Segment Start: DATA FOR THE TASK
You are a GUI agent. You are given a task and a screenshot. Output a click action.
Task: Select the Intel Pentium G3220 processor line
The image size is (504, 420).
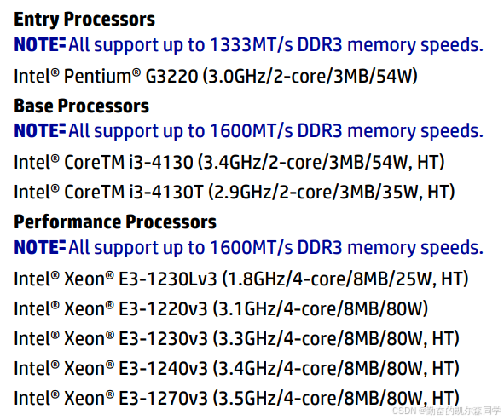click(x=216, y=76)
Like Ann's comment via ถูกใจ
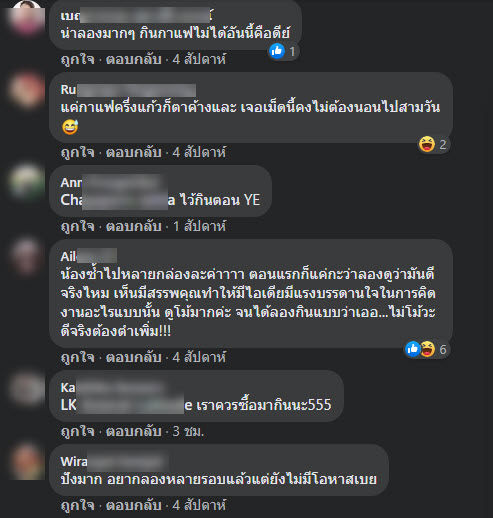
Segment End: DATA FOR THE TASK
YOUR TASK: Print each entry above exactly. The pictures should not be printed.

RESPONSE:
You are a GUI agent. You are given a task and a screenshot. Output a click action.
Task: Select the Intel Pentium G3220 processor line
The image size is (504, 420).
click(x=216, y=76)
Like Ann's comment via ถูกใจ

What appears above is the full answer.